INSTRUÇÕES DO EXERCÍCIO:
1. Transcreva do texto sobre o bairro da Trafaria o trecho que vai de "Numa situação normal, juntos, chegam" até "com que vivem.", inclusive.
2. Retome o texto sobre o bairro da Trafaria, continuando-o a partir da última frase apresentada.

São 16h de uma terça-feira de junho e Patrícia, 38 anos, acaba de chegar ao bairro do Segundo Torrão da Trafaria, onde vive com o companheiro e os três filhos — um com 21 anos, outro com 11 e o terceiro de apenas 10 meses. Está em casa, em layoff, desde dia 17 de março, mas, assim que julho começar, volta ao hotel de Carcavelos onde trabalha, a fazer limpezas e arrumar quartos.
É de lá que vem, de uma sessão de formação sobre os novos procedimentos de desinfeção e segurança. Despachou-se às 13h; um comboio, um barco e muito tempo de espera depois, chega finalmente ao bairro — fora das horas de ponta há ainda menos transportes, explica, mas pelo menos as aglomerações de pessoas são menores do que as que tem de enfrentar em dias normais, quando entra às 8h30 e apanha o cacilheiro das 6h40, depois de deixar a bebé na ama.
Apesar do vento que vai levantando a areia que pavimenta o bairro, clandestino e construído à mão por quem nele mora, com tijolos, cimento, madeira e chapas de zinco, já se vai sentindo algum calor e o que não faltam são crianças a brincar na rua, umas descalças, outras montadas em bicicletas. O pior, acredita, já passou.
Nos últimos três meses, em vez de 500 euros mensais — “Sim, faço horário completo, das 8h30 às 16h30, e, sim, tenho contrato”, encolhe os ombros com um sorriso à menção do valor do salário mínimo nacional —, passou a receber apenas 260 euros. Não fosse o marido, servente numa obra em Cascais, nunca ter deixado de trabalhar — “Graças a Deus as obras nunca pararam!” —, e o caso teria sido ainda mais complicado.
Numa situação normal, juntos, chegam ao fim do mês com 1.130 euros. Durante a pandemia, viram-se com muito menos dinheiro (até o filho mais velho, que ajudava com o que ganhava, a servir às mesas num restaurante, ficou sem trabalho) e, depois de esgotarem as poucas poupanças que começaram a juntar há cinco anos, quando largaram o apartamento que alugavam na Amadora e foram ocupar a casa deixada livre por uma tia que emigrou para França, tiveram de recorrer ao apoio alimentar prestado pela associação de moradores. “Como aqui não pagamos renda, nem água, nem luz, conseguimos ter alguma coisa para as emergências. Gastámos tudo e ficou um pouco difícil, tive falta de comida, de fraldas, de toalhitas, mas a associação e a escola ajudaram”, vai explicando sob o olhar circunspecto de outras duas moradoras do bairro que preferem não partilhar as dificuldades com que vivem.

REGISTOS DE DADOS:
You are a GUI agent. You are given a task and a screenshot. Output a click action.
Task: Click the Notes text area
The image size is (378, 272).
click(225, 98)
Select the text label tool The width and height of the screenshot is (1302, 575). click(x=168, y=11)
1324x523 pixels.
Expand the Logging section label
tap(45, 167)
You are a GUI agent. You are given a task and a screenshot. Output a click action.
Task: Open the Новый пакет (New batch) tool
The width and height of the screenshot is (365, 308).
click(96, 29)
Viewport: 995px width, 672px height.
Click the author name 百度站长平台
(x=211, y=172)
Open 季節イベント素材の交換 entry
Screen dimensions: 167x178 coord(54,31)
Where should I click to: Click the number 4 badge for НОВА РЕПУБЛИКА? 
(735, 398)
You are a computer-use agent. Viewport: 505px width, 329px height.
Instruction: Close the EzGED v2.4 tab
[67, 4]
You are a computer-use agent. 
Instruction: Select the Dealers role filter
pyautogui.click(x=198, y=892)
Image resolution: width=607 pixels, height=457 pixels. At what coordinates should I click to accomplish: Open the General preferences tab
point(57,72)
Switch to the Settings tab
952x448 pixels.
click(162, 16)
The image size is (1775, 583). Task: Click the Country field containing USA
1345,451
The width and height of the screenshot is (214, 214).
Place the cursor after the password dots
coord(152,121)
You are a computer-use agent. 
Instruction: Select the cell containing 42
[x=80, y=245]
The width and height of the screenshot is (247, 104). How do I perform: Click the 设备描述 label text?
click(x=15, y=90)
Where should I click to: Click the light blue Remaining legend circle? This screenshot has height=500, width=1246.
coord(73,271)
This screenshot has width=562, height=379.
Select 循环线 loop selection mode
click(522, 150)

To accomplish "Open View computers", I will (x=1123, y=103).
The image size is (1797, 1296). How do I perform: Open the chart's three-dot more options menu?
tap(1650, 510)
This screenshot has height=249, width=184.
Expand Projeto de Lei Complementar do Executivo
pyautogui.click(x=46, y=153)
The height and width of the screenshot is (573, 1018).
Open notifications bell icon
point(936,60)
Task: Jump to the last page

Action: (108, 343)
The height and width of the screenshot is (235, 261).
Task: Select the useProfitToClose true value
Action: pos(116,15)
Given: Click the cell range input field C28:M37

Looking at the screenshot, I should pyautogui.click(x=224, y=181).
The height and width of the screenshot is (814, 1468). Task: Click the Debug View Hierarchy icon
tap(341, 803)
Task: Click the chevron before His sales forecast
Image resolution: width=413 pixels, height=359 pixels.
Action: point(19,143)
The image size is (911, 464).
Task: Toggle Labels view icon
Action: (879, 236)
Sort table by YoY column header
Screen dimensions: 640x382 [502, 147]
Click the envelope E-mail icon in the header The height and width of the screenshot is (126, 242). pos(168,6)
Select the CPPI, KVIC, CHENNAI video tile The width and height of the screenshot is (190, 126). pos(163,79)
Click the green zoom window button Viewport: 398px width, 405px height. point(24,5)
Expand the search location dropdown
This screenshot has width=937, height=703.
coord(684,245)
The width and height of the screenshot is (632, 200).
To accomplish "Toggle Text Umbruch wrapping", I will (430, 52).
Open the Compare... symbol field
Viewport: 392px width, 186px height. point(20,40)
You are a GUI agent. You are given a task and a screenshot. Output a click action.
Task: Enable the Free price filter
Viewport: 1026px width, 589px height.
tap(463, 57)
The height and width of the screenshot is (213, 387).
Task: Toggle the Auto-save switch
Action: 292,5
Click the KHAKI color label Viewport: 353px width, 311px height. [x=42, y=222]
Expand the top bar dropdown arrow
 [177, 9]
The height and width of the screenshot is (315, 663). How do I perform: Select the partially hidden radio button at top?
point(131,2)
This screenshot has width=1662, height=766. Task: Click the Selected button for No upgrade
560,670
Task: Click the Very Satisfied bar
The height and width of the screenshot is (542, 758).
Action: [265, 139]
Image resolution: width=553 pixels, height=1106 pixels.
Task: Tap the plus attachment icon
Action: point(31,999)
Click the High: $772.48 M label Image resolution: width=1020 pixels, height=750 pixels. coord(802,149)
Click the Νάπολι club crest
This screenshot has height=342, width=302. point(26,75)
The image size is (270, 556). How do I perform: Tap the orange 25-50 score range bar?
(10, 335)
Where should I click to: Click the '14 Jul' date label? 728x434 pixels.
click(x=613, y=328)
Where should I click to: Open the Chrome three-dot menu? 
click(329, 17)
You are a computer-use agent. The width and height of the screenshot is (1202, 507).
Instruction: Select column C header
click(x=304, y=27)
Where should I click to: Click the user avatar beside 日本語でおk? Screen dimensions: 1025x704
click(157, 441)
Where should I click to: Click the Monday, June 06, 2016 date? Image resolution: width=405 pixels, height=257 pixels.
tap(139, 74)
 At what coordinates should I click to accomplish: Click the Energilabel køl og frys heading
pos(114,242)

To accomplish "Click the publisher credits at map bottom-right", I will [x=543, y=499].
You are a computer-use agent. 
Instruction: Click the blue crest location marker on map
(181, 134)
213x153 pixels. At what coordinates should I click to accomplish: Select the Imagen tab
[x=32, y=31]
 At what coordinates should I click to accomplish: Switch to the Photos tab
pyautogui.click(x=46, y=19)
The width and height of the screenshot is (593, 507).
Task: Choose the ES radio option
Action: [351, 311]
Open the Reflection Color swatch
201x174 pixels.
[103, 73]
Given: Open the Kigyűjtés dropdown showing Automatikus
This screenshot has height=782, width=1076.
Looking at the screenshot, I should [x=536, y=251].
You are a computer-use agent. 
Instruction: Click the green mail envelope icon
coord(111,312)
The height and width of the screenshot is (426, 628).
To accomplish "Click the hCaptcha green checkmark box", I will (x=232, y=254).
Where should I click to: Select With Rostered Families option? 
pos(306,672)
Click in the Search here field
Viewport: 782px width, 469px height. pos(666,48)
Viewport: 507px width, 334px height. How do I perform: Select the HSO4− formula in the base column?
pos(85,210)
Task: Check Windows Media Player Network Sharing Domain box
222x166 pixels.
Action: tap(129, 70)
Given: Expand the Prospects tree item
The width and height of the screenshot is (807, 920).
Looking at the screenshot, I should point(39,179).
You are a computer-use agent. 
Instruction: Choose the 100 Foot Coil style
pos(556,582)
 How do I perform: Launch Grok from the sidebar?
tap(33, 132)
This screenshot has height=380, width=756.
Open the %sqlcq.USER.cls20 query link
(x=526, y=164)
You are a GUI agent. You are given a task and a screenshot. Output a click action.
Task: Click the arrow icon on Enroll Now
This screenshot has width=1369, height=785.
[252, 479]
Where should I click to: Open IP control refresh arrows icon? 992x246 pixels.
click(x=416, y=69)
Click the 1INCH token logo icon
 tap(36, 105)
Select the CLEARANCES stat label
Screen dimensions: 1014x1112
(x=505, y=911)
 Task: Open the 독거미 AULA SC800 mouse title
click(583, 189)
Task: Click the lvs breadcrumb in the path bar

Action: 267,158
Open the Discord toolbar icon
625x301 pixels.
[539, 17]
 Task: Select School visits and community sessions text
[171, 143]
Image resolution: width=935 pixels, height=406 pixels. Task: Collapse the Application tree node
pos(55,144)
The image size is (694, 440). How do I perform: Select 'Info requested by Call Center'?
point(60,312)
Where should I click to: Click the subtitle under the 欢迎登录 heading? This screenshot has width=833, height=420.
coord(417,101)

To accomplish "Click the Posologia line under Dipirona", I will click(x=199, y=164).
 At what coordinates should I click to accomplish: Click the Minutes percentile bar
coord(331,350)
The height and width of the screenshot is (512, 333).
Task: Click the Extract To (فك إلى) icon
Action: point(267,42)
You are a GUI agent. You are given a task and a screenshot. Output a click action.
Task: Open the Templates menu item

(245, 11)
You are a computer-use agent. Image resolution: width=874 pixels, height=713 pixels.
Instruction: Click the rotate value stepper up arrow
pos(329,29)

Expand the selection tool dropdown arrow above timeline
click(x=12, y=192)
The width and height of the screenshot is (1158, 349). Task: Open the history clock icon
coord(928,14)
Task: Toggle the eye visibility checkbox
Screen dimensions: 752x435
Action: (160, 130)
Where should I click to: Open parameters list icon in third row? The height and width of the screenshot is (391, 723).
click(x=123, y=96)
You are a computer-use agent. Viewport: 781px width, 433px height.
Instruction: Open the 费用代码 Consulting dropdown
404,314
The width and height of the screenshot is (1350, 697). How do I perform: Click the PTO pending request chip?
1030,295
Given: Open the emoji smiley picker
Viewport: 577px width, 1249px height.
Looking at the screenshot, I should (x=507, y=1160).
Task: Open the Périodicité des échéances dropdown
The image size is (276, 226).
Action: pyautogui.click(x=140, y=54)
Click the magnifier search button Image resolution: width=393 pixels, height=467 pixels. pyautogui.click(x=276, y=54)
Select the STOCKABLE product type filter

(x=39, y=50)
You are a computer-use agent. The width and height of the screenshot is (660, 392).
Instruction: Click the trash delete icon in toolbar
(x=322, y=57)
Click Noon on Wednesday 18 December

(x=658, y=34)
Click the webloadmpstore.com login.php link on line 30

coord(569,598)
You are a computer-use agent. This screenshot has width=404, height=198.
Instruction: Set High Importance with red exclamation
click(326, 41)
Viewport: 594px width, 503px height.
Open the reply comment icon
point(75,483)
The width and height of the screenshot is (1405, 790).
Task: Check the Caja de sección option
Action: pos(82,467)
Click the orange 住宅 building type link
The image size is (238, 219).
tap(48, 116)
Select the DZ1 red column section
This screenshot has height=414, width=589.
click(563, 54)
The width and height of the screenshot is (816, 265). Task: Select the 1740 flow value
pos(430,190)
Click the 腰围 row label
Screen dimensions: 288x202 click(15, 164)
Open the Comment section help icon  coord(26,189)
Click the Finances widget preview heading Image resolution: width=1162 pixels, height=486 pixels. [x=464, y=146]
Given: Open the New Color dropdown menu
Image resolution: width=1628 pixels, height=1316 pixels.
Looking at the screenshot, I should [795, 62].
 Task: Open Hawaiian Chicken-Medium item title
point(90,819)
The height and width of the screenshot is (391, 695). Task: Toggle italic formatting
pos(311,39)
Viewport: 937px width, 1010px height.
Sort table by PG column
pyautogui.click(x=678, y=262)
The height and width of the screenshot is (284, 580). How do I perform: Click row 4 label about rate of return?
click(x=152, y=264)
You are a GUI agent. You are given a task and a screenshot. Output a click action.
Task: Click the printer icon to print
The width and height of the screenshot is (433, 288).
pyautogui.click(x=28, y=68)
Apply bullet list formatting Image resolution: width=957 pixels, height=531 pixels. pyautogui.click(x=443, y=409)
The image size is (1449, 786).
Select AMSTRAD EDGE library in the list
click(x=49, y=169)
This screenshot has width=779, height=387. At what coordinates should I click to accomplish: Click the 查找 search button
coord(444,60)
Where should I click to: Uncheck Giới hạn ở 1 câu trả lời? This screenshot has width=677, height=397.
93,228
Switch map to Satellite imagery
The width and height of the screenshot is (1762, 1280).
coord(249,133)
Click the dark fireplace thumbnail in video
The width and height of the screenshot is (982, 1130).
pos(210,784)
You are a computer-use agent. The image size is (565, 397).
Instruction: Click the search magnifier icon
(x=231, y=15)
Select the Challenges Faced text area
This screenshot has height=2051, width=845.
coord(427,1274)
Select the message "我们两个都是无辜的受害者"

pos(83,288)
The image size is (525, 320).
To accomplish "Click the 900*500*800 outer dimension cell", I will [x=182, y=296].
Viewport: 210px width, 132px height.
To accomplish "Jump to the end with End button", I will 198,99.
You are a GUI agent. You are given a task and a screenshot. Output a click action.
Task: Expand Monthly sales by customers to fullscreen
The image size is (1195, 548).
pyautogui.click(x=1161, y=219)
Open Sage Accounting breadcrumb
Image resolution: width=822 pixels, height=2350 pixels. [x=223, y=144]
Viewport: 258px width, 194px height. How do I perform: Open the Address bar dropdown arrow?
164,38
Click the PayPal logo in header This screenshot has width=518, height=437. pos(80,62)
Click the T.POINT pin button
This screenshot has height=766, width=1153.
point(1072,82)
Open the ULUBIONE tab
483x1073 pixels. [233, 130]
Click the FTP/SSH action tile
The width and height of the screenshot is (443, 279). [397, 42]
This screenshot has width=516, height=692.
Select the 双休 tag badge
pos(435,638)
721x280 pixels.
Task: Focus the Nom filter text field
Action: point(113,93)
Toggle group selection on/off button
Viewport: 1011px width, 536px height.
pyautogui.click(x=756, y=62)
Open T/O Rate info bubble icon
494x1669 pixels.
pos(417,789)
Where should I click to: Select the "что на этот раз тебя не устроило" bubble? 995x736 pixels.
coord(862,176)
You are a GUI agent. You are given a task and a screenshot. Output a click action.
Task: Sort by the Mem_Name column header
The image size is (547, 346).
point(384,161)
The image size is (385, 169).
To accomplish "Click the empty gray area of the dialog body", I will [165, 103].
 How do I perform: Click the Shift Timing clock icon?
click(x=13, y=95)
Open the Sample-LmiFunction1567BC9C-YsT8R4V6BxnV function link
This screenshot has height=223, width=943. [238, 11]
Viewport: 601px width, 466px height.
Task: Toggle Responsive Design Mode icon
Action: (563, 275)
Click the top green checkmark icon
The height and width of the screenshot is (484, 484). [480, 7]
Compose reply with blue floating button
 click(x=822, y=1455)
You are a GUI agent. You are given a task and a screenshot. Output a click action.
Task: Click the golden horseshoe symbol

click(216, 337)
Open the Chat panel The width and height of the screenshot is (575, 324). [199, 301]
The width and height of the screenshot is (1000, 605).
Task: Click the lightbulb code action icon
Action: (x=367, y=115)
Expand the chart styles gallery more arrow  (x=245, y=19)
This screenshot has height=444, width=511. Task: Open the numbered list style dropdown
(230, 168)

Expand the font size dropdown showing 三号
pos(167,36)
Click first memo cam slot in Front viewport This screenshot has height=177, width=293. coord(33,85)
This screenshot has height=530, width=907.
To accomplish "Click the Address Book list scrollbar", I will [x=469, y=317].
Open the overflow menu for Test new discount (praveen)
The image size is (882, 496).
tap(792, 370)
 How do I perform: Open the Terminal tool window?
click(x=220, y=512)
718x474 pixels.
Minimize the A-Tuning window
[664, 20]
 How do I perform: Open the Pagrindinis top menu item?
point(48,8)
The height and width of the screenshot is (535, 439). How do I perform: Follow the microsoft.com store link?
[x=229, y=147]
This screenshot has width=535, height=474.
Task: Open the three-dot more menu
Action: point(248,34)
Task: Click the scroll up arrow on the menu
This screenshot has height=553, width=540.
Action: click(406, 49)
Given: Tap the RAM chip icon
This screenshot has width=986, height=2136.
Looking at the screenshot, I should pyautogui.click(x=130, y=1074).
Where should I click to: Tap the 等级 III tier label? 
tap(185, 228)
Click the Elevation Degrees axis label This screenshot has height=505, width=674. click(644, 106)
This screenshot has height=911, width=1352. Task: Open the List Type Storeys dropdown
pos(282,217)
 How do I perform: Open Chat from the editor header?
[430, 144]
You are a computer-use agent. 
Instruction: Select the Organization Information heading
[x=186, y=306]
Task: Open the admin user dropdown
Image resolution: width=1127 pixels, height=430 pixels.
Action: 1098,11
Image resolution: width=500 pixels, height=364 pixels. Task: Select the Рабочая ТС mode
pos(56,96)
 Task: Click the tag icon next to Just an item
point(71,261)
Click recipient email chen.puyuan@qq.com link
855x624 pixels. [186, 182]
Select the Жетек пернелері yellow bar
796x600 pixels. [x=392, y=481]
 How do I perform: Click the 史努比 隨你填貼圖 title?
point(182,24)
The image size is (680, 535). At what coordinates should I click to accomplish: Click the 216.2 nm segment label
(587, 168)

RESPOSTAS ÀS TAREFAS:
1.
Numa situação normal, juntos, chegam ao fim do mês com 1.130 euros. Durante a pandemia, viram-se com muito menos dinheiro (até o filho mais velho, que ajudava com o que ganhava, a servir às mesas num restaurante, ficou sem trabalho) e, depois de esgotarem as poucas poupanças que começaram a juntar há cinco anos, quando largaram o apartamento que alugavam na Amadora e foram ocupar a casa deixada livre por uma tia que emigrou para França, tiveram de recorrer ao apoio alimentar prestado pela associação de moradores. “Como aqui não pagamos renda, nem água, nem luz, conseguimos ter alguma coisa para as emergências. Gastámos tudo e ficou um pouco difícil, tive falta de comida, de fraldas, de toalhitas, mas a associação e a escola ajudaram”, vai explicando sob o olhar circunspecto de outras duas moradoras do bairro que preferem não partilhar as dificuldades com que vivem.

2.
Encostado ao Tejo, o bairro do Segundo Torrão da Trafaria nasceu na década de 60 do século passado, em terrenos da Administração do Porto de Lisboa, e foi crescendo: primeiro foram construídas umas quantas barracas, para guardar os apetrechos de pesca dos homens que ali se faziam ao mar, depois esses homens foram ficando e a seguir trouxeram as famílias, a que, décadas mais tarde, se foram juntando outras, muitas já sem partilharem a ligação ao oceano, apenas a da necessidade. Hoje, diz ao Observador Victor Reis, presidente do Instituto Nacional da Habitação e Reabilitação Urbana entre 2012 e 2017, será, “em extensão”, o maior bairro precário da região da Grande Lisboa.
De um lado, o bairro tem praia e vista para a capital; do outro, uma zona de pinhal onde se improvisam estendais em cordas esticadas entre troncos. Pelo meio, acumulam-se as cerca de 460 casas que o compõem, contas feitas por alto pelo presidente da comissão de moradores, Paulo “Faísca” Silva, 53 anos de vida, 40 de Segundo Torrão.
Umas são térreas, outras têm mais do que um andar, invariavelmente construído de forma tosca e com os materiais que, na altura, se terão conseguido arranjar. Não há esgotos, mas todas terão água e eletricidade, “só não tem quem não quer”, garante Paulo Faísca e atesta o emaranhado de fios elétricos, até agora puxados à mão e de forma ilegal.
A passagem à fase seguinte está prestes a dar-se. Pela primeira vez, a luz vai passar a ser paga pelos moradores, explica o presidente da comissão e comprovam os contadores já instalados. Nessa mesma tarde, os técnicos da EDP estão no bairro a tratar dos trabalhos de instalação de novos postes, seguidos de perto por um videógrafo contratado pela empresa para registar o processo.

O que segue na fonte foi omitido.